Meus amigos e amigas, o cenário político de Salvador parece ter tomado rumos inesperados e, diria, até estratégicos para desviar nossa atenção do que realmente importa. Observamos na mídia uma onda crescente de especulações sobre a sucessão de Bruno Reis na prefeitura de Salvador, mesmo que ele ainda esteja nos primeiros dias de seu novo mandato. Em podcasts, sites e colunas, há discussões incessantes sobre quem será o próximo a ocupar a cadeira de prefeito: Ana Paula, Léo Prates ou, quem sabe, outra figura. Porém, essa preocupação exagerada com o futuro político parece uma cortina de fumaça conveniente, ocultando os resultados – ou a falta deles – das gestões federal e estadual na Bahia.
Vamos analisar. No plano federal, o governo Lula apresenta um histórico repleto de promessas não cumpridas e ações controversas. Desde taxações contraditórias até concessões tardias forçadas por pressão de grandes empresários, muitas pautas estão longe de beneficiar diretamente o povo baiano.
Já na esfera estadual, o governador Jerônimo Rodrigues segue um roteiro que, até agora, carece de autenticidade e marcas próprias. Suas realizações são, em boa parte, continuidade de projetos iniciados por seu antecessor, Rui Costa. Em um mandato que já acumula muitas viagens ao interior do estado, o governador tem entregado pouco. Como exemplo, podemos citar as obras dos trens adquiridos com mais de uma década de uso – uma solução que deveria ser inovadora, mas soa como um retrocesso. Há ainda o episódio dos ferries comprados em Portugal, cuja negociação envolveu valores questionáveis e virou piada entre a população.
E não podemos esquecer o caso da rodoviária de Salvador, que deveria ter sido concluída no ano passado, mas segue sem prazo de entrega definido.

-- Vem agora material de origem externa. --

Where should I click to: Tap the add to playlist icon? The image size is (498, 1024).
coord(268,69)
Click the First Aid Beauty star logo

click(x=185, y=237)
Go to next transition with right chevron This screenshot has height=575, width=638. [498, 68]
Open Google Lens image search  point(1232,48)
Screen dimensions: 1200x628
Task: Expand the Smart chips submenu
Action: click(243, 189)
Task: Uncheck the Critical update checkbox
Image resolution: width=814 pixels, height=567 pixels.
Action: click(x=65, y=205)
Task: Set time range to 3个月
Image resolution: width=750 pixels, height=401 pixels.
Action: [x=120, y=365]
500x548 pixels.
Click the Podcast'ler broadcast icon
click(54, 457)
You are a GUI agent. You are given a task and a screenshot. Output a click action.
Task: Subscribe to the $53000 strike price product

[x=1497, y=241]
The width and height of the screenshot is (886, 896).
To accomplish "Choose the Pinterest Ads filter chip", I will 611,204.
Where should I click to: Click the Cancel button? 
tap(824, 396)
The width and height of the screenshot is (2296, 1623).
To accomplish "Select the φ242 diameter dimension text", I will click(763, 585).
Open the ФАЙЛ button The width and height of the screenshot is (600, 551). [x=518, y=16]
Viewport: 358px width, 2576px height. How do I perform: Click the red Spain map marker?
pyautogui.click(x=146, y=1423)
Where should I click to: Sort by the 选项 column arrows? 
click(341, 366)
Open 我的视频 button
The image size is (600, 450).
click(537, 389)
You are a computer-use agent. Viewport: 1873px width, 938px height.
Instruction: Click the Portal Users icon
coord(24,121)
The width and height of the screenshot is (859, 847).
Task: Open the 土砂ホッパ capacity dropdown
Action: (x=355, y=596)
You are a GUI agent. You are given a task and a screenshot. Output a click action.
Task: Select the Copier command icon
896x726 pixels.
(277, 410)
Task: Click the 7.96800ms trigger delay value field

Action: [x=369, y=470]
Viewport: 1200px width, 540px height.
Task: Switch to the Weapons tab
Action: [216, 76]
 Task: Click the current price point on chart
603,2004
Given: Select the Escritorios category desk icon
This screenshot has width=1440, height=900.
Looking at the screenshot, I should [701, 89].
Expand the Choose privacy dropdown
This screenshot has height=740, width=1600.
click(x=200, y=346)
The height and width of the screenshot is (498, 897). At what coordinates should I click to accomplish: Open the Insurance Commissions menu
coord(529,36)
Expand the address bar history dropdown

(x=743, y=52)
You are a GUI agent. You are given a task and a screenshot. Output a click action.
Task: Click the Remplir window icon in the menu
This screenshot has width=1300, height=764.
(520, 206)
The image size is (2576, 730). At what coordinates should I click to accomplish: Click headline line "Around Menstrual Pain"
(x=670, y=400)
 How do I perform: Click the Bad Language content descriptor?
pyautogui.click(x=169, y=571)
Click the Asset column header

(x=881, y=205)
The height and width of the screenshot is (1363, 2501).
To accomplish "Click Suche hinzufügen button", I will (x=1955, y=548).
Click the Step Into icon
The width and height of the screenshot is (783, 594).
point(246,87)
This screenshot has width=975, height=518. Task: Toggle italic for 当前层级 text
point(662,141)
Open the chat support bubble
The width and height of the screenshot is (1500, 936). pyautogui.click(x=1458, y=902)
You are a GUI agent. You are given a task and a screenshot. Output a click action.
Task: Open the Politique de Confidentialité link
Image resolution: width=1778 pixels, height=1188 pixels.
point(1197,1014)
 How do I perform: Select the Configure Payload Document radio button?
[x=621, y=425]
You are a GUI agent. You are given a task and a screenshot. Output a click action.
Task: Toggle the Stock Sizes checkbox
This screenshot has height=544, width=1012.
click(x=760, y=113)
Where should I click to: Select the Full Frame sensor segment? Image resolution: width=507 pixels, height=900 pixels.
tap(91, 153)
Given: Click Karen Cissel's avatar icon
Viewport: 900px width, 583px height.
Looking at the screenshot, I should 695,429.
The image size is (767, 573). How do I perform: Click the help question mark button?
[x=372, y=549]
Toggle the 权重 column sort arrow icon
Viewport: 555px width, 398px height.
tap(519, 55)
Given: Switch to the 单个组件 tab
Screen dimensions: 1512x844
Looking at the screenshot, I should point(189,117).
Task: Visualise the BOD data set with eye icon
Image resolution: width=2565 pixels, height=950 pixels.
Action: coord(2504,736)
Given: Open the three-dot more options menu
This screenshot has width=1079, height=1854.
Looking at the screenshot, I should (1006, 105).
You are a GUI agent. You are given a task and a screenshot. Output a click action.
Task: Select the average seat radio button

Há também o emblemático projeto da ponte Salvador-Itaparica, cujo contrato parece se alongar indefinidamente, gerando custos exorbitantes para os cofres públicos e resultados limitados. Enquanto isso, terrenos públicos valiosos são deixados ao abandono, claramente destinados à especulação imobiliária em vez de atender ao povo baiano.
Paralelamente, a mídia parece tentar fomentar divisões no grupo liderado por Bruno Reis, especulando disputas entre a vice-prefeita Ana Paula Matos, o deputado federal Léo Prates e outros nomes. Essa abordagem é curiosa, já que ignora completamente os desafios impostos ao grupo opositor, liderado por Geraldo Júnior. Derrotado nas últimas eleições, ele mal figura nos debates políticos atuais, reduzido a coordenar eventos sazonais como o Carnaval e o São João.
Diante desse cenário, surge uma reflexão inevitável: por que tanto esforço para debater sucessões políticas que só ocorrerão em 2028, enquanto problemas urgentes – como entregas de promessas feitas por Jerônimo e Lula – permanecem em segundo plano? Seria a estratégia midiática um meio de desviar a atenção para as falhas desses governantes?
Este texto reflete uma opinião pessoal e não representa, de forma alguma, as posições editoriais deste veículo. Enquanto uma parte da mídia parece focada em jogos de sucessão política, é nosso papel como sociedade cobrar os governantes por resultados concretos e melhorias reais na vida do povo baiano e brasileiro. Afinal, o momento de agir e questionar é agora. Não daqui a quatro anos.